Entre outros eventos históricos importantes e que polarizaram (e moldaram) esquerda e direita estão a Primavera dos Povos, a Comuna de Paris e a própria Guerra Fria, já no meio do século 20.
Esquerdas e direitas
Calma, o texto não vai acabar sem explicar, afinal de contas, o que configura um posicionamento de esquerda e um de direita. Agora que você já entendeu que essa divisão depende, e muito, do contexto histórico e geográfico, temos uma boa notícia. Existem, sim, alguns pressupostos que permitem fazer essa divisão de uma forma mais “genérica”.
Em linhas gerais, explica o professor Rodrigo, o pensamento mais à direita foi construído, ao longo do tempo, centrado na figura do indivíduo e de suas liberdades. Ele prega que a sociedade será tanto melhor se as pessoas tiverem ampla liberdade e tomarem suas decisões individualmente. Pessoas desse campo político “tendem a acreditar que cabe ao indivíduo solucionar os próprios problemas com interferência inexistente ou mínima do Estado”, completa Rafael Tim.

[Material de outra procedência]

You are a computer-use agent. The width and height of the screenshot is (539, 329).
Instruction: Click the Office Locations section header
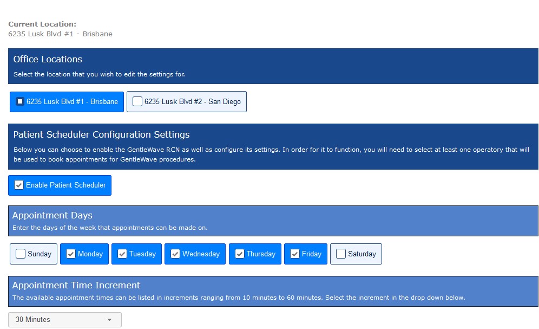coord(48,59)
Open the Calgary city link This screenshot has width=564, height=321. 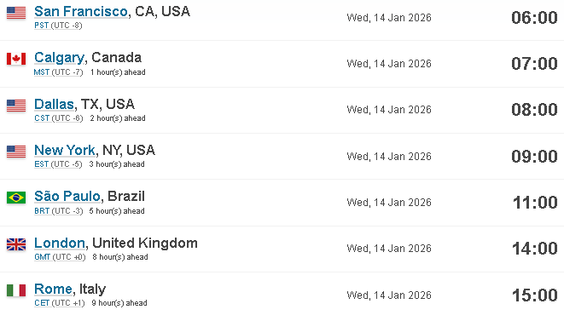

Já o pensamento à esquerda moldou-se sob a ideia de coletividade e de intervenção do Estado, especialmente de forma a minimizar as diferenças socioeconômicas. Por isso, hoje, enquanto à esquerda vemos pessoas engajando-se em prol de minorias sociais, por exemplo, a direita aposta mais em questões de mérito e luta individual.
E, veja bem, isso não significa necessariamente que a direita não acredite no bem estar social, destaca o professor Rodrigo, mas que, ao contrário da esquerda, ela defende que ele advém da liberdade individual.
Afinal, não há política sem todas essas nuances. “É um gradiente, e em cada ponta temos os mais radicais. Existe, por exemplo, a centro-direita e centro-esquerda. Aquela com um pezinho na esquerda, trabalha mais com o coletivo, e a com um pezinho na direita, elabora questões relacionados ao indivíduo”, explica o professor Rodrigo.